O disco do Opportunity não foi aberto. Dez anos depois, o Brasil parece disposto a deixar em paz os sonegadores graúdos, protagonistas em ambos os casos
Delicioso editorial do Estadão de terça 21, a lembrar os melhores textos do senhor Pott, inolvidável diretor da Gazeta de Eatanswill em os Pickwick Papers de Dickens. Lê-se no jornalão que o ex-presidente Lula “só pensa em 2018”. Era do hábito do senhor Pott que a verdade factual pouco lhe importasse, tratava-se de alguém dotado exclusivamente de certezas. Parece difícil acreditar que Lula, neste exato instante, só pense em 2018. Quem, pelo contrário, cultiva a obsessão aterrorizada do retorno do ex-metalúrgico à Presidência é, de fato, a mídia nativa.
Aos barões midiáticos desaconselho fervorosamente a leitura da coluna de Marcos Coimbra à página 43 desta edição, desde que se dignem a tanto. O diretor do respeitável Instituto Vox Populi aponta em Lula o favorito do próximo pleito presidencial, a despeito das turbulências atuais, com efeitos semelhantes àqueles precipitados pelo chamado “mensalão”.
Só faltava esta, mas Coimbra é cidadão desassombrado. Há escândalos e escândalos, está claro, para influenciar momentos políticos variados, e não me referirei desta vez aos eclodidos durante o governo de Fernando Henrique, monumentais e mesmo assim silenciados. Estrondosamente. Mas também há presidentes e presidentes.
Não preciso perguntar aos meus botões por que a Operação Lava Jato prossegue impávida, a nos brindar com acusações a serem provadas, e até condenações, enquanto em torno da célebre lista dos grandes sonegadores brasileiros que filtrou através do sigilo do HSBC suíço fecha-se a omertà, como se diria na Sicília, igual ao mar sobre um barco furado. Inclusive por parte do jornalista nativo que milita em um Consórcio de dimensões globais, em poder de uma parte do elenco vip (leia a reportagem que começa na página 34).
Moita. Caluda. E não se trata de café-pequeno, e sim de mais de 7 bilhões de dólares escondidos em cofres pretensamente seguros. Me sobe à memória o episódio protagonizado, dez anos atrás, pelo disco rígido capturado pela Operação Chacal na sede do Opportunity do indestrutível, onipresente Daniel Dantas. Aquele mesmo que, preso anos após pela Operação Satiagraha, contou com o pronto socorro de Gilmar Mendes, o ministro do STF disposto a “chamar às falas” o então presidente Lula e provocar o desterro do honrado e competente delegado Paulo Lacerda.

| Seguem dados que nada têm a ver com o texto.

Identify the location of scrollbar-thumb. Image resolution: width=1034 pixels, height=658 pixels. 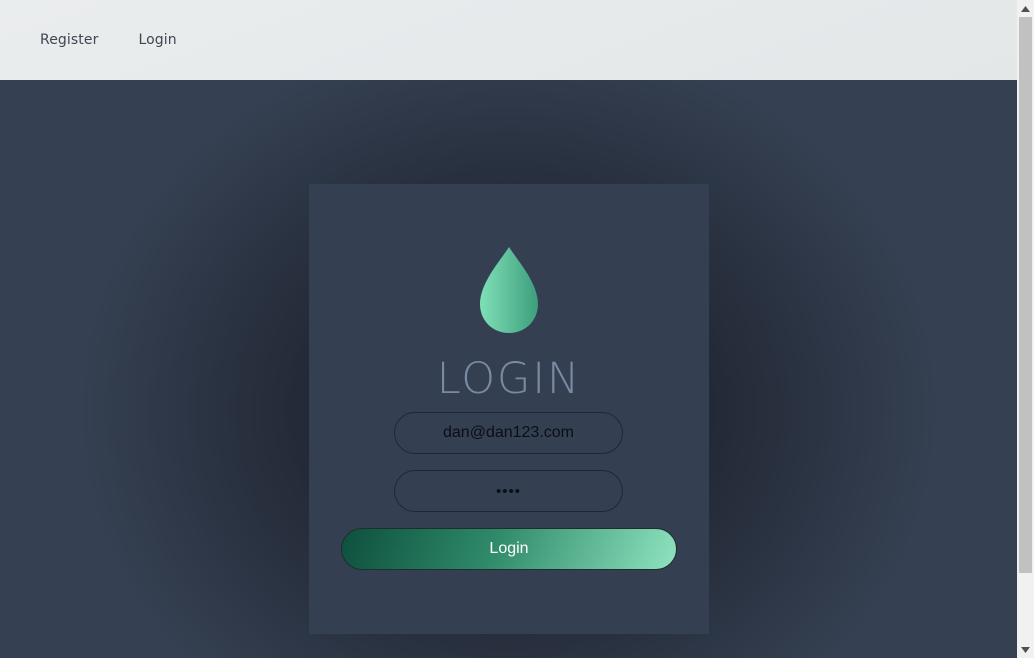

Esquecido o disco rígido, enterrada a Satiagraha. Em 2005, o disco foi entregue ao STF pela PF dirigida por Lacerda, que no segundo mandato de Lula se transferiria para a Abin, substituído por um duvidoso Luiz Fernando Corrêa. O disco acabou nas mãos da ministra Ellen Gracie, a qual nunca disse por que o seu conteúdo deixou de ser revelado. Em oportunidades diversas, duas autoridades de alto nível pronunciaram em benefício dos meus ouvidos, e na presença de testemunhas, a seguinte frase: “Se abrirem o disco, cai a República”. Não era conjectura. E uma das fontes admitiria que parlamentares exerciam pressões no sentido de jogar ao lixo o fatídico apetrecho, e também um ministro, o chefe da Casa Civil José Dirceu.
Nada disso me surpreendeu, a corrupção é doença endêmica. Hoje em dia o Partido dos Trabalhadores, que vi nascer esperançoso, encanta-se com um site de obscura origem, que desconfio abastecido por dinheiro do inesgotável Dantas, quem sabe com o beneplácito ou intermediação de Dirceu. Cruzam-se os caminhos da corrupção, a bem da confirmação de um vetusto enredo, que não exclui o moralismo primário dos ingênuos e dos hipócritas.
Dispensados de saída, os botões murmuram sinistramente a probabilidade de que os nomes ilustres elencados no disco do Opportunity figurem em parte, ou mesmo in totum, na lista do HSBC. Machuca, soletram constrangidos, que a Argentina mais uma vez mostre a qualidade da sua democracia na comparação com a nossa incipiente, ao investigar seus sonegadores, com a colaboração de Hervé Falciani, revelador do escândalo, entrevistado páginas adiante e pronto a colaborar também com o Brasil.
Pois é, a Argentina... Somos também o país onde os torturadores não são punidos, os ditadores tornam-se nome de ponte e rodovia, e uma comissão dita da verdade, com V pateticamente grande, cuida de preservar uma Lei da Anistia imposta pela ditadura. Meus botões confessam a dúvida: talvez sejamos o que merecemos.